Friday, June 01, 2007

Berlin, Berlin

I'm back, I'm back, I'm back from Berlin. A sprawling flat city that somehow reminded me of San Francisco pre-internet days: grimey and laid-back, funky and functional. I did not have much organizational time to plan out my theater-going itinerary, so it was basically pure luck that I found in my Ex-Berliner mag that the latest from Constanza Macras/Dorky Park was playing at The Prater in Prenzlauer Berg. Following a gorgeous Russian meal at Pasternak, I went to stand in line for an available ticket to the sold-out show of I'M NOT THE ONLY ONE PART TWO.


You may or may not recall that Dorky Park was the company that made one of my top 3 show in 2006 so I was excited to see this new one, and compare it to my experience of the other show. And, well I wouldn't say I was disappointed, but I do feel like I have now seen a clear isolation of the creative formula -- and like anything magical, once you see its mechanism clearly, a certain mystique and ineffable wonder wear off. back to the present, which I saw at DTW last year, was an explosive, sweaty, wild, youthful, funny, sexy collage of pop-culture and personal narratives. I'm not the only one presented a similar series of vignettes, at times invoking that same kind of indie-rock energy, but with a smaller cast. And the focus seemed to be on intimacy -- the strange desires and contradictions we experience one-on-one with each other, and as an individual within a group. There were vague references to Twin Peaks, violent dance duets, a massive cream pie fight, and a balls-to-the-wall karaoke singing session, a bizarre and beautiful contortionist Gail Sharrol Skrela pitting will against body performed by the intense Hyoung Min Kim. Unlike back to the present, this piece seemed to lose its steam and arc. back to the present, with all its randomness and schitzophrenic jumping around held together energetically and moved from a fun-kitsch to something more grounded and profound. I'm not spent a lot of time circling in a holding pattern, and by the time the amazing Korean singing burst out, the piece had lost my attention. Partly it could have been that I missed Part One, and also, the theater had become unbearably hot and uncomfortable. It certainly felt like the piece could have used an editor.

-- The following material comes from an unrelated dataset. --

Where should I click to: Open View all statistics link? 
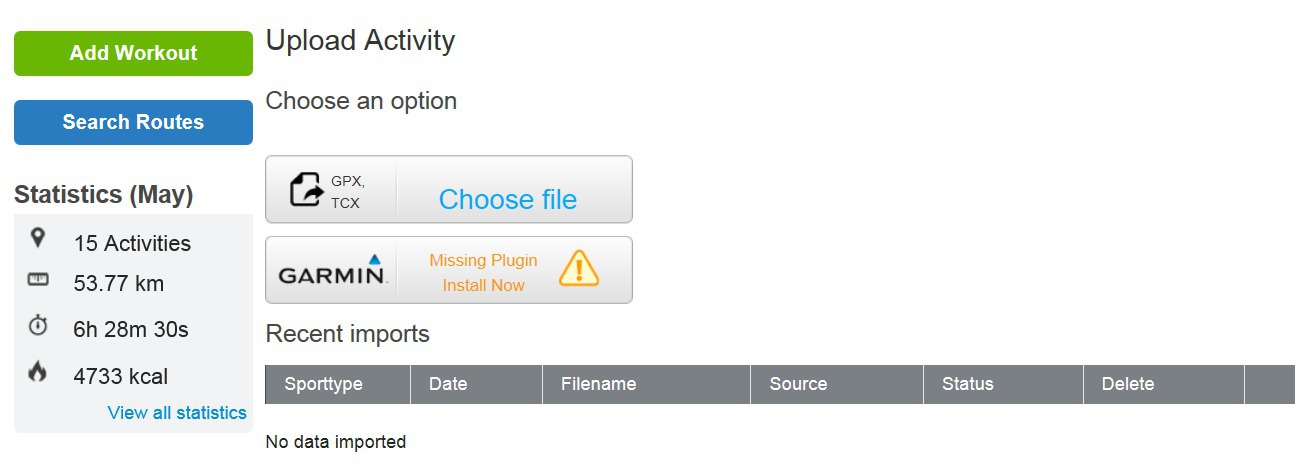tap(177, 413)
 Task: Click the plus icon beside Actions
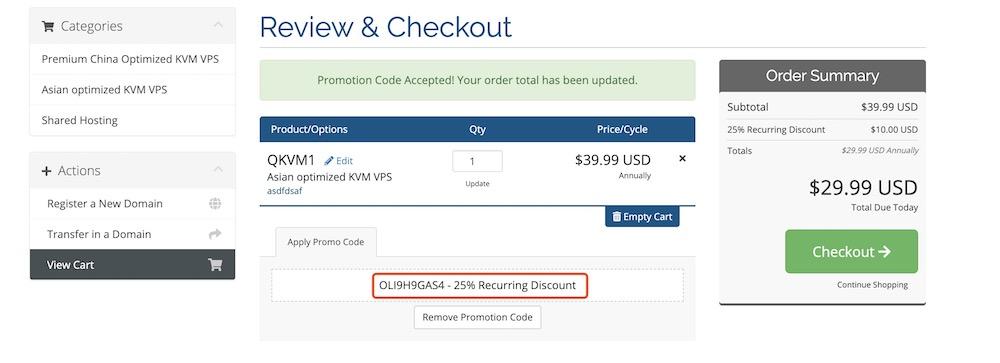(47, 171)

The following night I went to see another performance -- I'd come across a flyer for Mustafa-Woyzeck at the Theaterdiscounter. The theater was on the ground floor of this amazing building in Mitte. The show, which was, granted, entirely in German, seemed to be a very superficial deconstructed look at Buchner's incomplete play through the lens of a Turkish-German DJ. Language and jet-lag aside, the music was uninventive, the actors unengaging, and they certainly did not earn the final image in the show: a big pudgy Woyzeck pouring a bucket of blood on himself. Oh that just reminded me of another horrible Woyzeck I saw at St. Ann's Warehouse last year -- Daniel Kramer's London "rock and roll" production was, asides from the stark opening image, a dreadfully predictable and oversimplified plastic version of one of the most influential plays in Western theater.